── RECORDS FOR THE EXERCISE
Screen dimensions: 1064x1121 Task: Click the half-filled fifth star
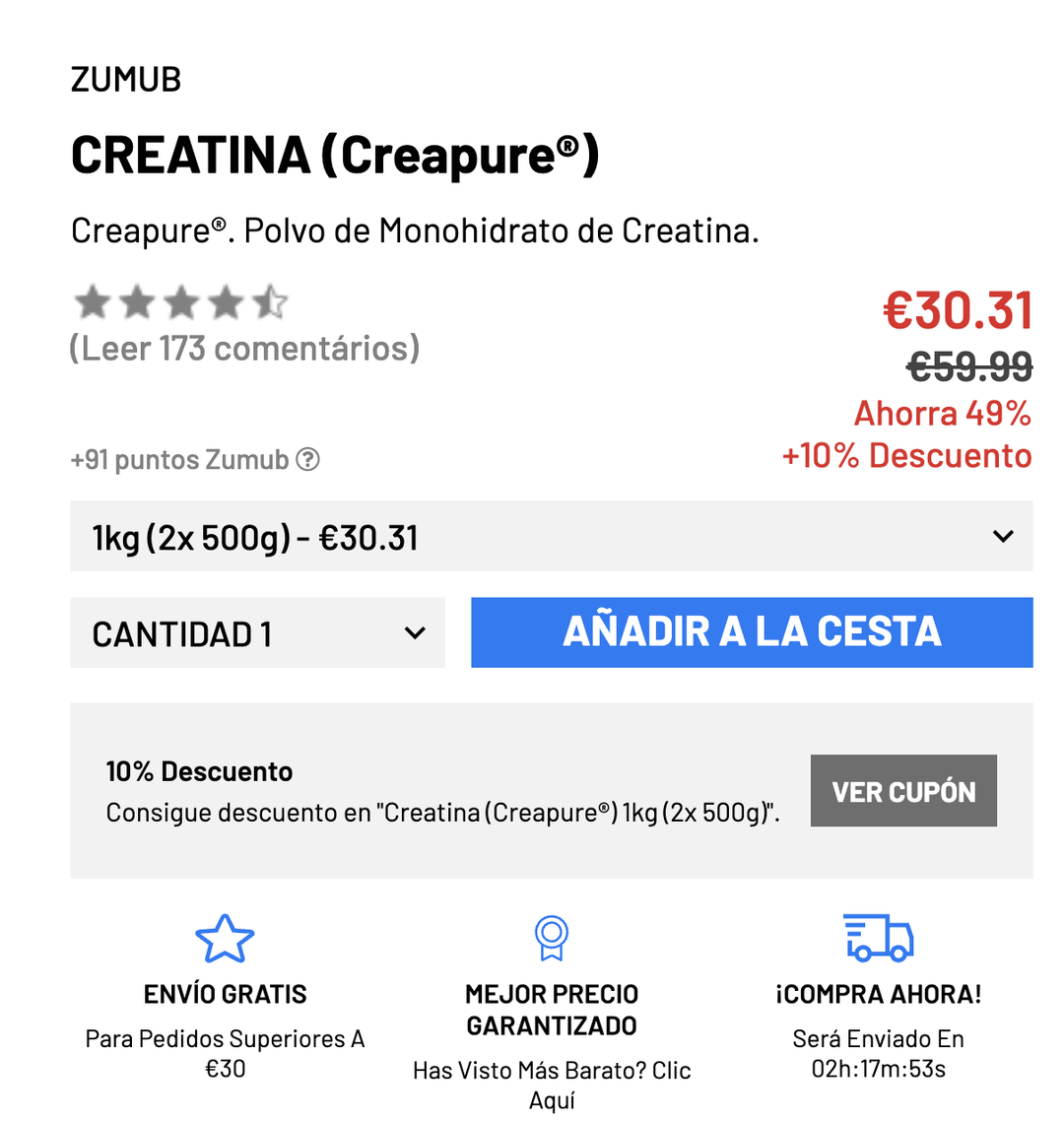(270, 302)
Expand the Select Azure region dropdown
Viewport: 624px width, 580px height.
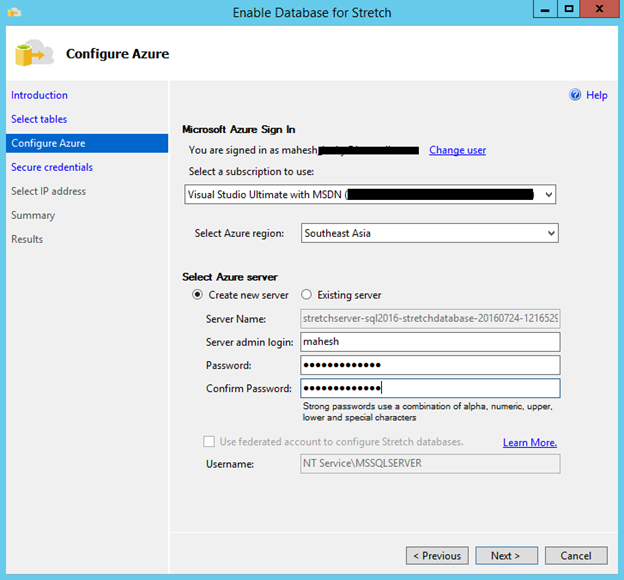[x=429, y=233]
────
• **DIRECTION**: Rewrite the rows above, swapping "dropdown" for "menu" and changing nothing else. Leave the pictures out.

• **SOLUTION TO THE EXERCISE**:
Screen dimensions: 1064x1121 Task: Click the half-filled fifth star
(270, 302)
Expand the Select Azure region menu
Viewport: 624px width, 580px height.
[x=429, y=233]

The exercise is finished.